* _What this task involves_:
The lines to repeat are those below from the one containing "Task: Visit the @melcasebee handle link" down to the one containing "Task: Click the Team header cell", both included; reproduce them exactly and nothing else.
______________________________
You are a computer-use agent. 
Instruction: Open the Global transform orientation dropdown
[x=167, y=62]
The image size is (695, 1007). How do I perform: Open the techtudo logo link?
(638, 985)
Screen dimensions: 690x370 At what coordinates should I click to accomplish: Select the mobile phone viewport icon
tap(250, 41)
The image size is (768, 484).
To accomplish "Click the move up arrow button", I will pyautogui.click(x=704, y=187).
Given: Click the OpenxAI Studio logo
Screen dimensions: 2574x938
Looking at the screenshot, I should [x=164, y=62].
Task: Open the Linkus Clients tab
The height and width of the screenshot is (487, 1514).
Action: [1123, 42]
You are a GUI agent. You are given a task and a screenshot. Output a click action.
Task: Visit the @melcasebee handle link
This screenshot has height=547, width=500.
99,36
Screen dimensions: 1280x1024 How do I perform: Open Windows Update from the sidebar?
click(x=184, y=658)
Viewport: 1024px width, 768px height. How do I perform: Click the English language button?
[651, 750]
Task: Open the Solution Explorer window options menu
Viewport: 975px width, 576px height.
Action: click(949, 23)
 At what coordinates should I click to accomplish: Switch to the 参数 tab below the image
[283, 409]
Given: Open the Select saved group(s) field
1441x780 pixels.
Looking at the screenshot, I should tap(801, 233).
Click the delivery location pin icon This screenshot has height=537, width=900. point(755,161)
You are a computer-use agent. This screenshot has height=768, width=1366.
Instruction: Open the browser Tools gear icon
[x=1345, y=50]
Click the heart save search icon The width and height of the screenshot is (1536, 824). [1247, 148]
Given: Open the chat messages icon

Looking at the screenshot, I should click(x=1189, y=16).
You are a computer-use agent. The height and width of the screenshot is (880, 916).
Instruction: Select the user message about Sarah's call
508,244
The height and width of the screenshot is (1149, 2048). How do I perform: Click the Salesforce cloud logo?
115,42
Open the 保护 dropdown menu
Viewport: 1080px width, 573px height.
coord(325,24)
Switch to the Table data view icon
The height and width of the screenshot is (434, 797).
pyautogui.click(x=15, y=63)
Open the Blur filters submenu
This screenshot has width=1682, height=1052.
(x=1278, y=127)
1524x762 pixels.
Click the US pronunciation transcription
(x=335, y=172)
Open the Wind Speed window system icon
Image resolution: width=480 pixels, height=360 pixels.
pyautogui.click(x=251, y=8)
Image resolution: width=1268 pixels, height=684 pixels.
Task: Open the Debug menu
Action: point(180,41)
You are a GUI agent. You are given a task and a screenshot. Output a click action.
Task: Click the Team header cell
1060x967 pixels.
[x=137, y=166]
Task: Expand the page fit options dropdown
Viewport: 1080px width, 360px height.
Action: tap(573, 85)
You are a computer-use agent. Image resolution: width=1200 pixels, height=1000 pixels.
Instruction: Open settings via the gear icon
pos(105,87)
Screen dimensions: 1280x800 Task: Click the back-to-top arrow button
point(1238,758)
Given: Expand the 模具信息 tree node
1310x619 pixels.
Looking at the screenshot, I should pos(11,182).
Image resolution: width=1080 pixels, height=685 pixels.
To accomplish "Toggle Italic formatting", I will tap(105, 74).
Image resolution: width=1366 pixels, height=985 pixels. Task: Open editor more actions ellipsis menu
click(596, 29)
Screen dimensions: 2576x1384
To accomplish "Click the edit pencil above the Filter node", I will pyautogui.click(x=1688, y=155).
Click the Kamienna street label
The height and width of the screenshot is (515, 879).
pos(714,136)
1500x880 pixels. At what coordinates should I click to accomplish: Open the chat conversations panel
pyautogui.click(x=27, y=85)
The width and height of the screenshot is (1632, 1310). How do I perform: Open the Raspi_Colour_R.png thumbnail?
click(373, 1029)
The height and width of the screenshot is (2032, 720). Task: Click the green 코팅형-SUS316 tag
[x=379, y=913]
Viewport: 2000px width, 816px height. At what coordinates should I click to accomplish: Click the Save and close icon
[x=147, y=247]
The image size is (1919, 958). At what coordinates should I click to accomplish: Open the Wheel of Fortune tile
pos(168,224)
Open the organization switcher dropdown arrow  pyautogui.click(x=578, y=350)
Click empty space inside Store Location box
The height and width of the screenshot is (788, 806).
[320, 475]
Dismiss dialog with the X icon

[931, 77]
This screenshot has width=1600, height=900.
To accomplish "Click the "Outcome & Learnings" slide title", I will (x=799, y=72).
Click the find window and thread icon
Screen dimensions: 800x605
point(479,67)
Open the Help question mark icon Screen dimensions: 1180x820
______________________________
* _Result below_:
Task: Visit the @melcasebee handle link
This screenshot has height=547, width=500.
99,36
Screen dimensions: 1280x1024 How do I perform: Open Windows Update from the sidebar?
click(x=184, y=658)
Viewport: 1024px width, 768px height. How do I perform: Click the English language button?
[651, 750]
Task: Open the Solution Explorer window options menu
Viewport: 975px width, 576px height.
Action: click(949, 23)
 At what coordinates should I click to accomplish: Switch to the 参数 tab below the image
[283, 409]
Given: Open the Select saved group(s) field
1441x780 pixels.
Looking at the screenshot, I should tap(801, 233).
Click the delivery location pin icon This screenshot has height=537, width=900. point(755,161)
You are a computer-use agent. This screenshot has height=768, width=1366.
Instruction: Open the browser Tools gear icon
[x=1345, y=50]
Click the heart save search icon The width and height of the screenshot is (1536, 824). [1247, 148]
Given: Open the chat messages icon

Looking at the screenshot, I should click(x=1189, y=16).
You are a computer-use agent. The height and width of the screenshot is (880, 916).
Instruction: Select the user message about Sarah's call
508,244
The height and width of the screenshot is (1149, 2048). How do I perform: Click the Salesforce cloud logo?
115,42
Open the 保护 dropdown menu
Viewport: 1080px width, 573px height.
coord(325,24)
Switch to the Table data view icon
The height and width of the screenshot is (434, 797).
pyautogui.click(x=15, y=63)
Open the Blur filters submenu
This screenshot has width=1682, height=1052.
(x=1278, y=127)
1524x762 pixels.
Click the US pronunciation transcription
(x=335, y=172)
Open the Wind Speed window system icon
Image resolution: width=480 pixels, height=360 pixels.
pyautogui.click(x=251, y=8)
Image resolution: width=1268 pixels, height=684 pixels.
Task: Open the Debug menu
Action: point(180,41)
You are a GUI agent. You are given a task and a screenshot. Output a click action.
Task: Click the Team header cell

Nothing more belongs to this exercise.